**Prompt:** Your answer should be every line from the records that contains "beside".

**Records for processing:**
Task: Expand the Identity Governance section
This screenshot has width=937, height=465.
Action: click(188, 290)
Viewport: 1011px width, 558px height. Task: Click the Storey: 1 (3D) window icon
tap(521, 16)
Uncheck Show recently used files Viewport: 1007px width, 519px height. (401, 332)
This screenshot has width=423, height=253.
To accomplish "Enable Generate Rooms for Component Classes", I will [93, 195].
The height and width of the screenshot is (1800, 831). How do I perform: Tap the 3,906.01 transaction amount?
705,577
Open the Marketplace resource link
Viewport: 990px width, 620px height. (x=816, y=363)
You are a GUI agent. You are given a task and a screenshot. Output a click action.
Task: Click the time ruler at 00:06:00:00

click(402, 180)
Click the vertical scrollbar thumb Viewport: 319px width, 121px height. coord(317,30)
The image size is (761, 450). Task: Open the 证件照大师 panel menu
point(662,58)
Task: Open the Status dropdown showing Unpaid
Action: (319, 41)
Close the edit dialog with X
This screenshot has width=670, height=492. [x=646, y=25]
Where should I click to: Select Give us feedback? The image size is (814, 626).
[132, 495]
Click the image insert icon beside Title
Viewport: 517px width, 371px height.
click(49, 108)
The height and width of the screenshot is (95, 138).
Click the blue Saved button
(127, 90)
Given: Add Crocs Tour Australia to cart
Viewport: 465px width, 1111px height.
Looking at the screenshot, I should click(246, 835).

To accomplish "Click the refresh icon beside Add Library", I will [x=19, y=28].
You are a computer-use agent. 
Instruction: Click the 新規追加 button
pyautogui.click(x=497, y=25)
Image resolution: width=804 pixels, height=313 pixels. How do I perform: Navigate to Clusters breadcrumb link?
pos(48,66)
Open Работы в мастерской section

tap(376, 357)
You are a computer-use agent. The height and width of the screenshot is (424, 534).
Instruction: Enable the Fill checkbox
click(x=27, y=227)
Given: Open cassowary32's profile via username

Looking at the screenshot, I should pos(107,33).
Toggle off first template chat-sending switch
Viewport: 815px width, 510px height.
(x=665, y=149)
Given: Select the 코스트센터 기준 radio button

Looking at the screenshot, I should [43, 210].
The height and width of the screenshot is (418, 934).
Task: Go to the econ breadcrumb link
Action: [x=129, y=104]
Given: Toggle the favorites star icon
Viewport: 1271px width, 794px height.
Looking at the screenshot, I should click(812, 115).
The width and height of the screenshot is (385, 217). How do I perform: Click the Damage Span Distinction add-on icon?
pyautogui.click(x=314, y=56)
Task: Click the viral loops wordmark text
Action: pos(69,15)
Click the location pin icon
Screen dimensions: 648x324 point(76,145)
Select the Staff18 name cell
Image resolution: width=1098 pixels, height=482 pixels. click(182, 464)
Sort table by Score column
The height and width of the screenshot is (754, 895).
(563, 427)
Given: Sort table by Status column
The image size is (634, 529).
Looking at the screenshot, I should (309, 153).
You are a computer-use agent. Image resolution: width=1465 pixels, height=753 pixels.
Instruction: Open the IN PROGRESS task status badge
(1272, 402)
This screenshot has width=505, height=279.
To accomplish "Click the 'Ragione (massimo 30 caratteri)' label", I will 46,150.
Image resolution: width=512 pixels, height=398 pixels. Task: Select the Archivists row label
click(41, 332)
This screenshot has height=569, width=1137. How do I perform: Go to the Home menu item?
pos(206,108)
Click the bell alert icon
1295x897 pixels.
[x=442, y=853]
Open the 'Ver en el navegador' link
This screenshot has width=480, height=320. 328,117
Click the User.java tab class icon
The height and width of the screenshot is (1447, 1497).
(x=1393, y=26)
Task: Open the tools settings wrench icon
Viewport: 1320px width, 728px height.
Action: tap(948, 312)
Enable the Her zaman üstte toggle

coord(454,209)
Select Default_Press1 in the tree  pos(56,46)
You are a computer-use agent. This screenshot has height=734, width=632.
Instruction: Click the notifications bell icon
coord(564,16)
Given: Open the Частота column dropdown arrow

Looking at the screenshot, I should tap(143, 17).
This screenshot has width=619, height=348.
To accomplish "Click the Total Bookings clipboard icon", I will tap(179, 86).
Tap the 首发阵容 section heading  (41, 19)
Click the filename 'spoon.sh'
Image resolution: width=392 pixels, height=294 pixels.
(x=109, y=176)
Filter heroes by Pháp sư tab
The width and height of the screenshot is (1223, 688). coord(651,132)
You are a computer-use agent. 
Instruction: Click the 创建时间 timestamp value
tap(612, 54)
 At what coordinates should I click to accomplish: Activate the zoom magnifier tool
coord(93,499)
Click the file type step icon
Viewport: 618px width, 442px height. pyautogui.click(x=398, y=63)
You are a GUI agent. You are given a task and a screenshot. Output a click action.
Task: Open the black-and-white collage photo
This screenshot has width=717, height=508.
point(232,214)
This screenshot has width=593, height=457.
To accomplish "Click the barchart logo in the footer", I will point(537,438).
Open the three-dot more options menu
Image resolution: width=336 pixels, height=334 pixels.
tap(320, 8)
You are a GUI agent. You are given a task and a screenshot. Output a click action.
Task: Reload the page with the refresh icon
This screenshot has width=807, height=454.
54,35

**Output:**
Click the image insert icon beside Title
To accomplish "Click the refresh icon beside Add Library", I will [x=19, y=28].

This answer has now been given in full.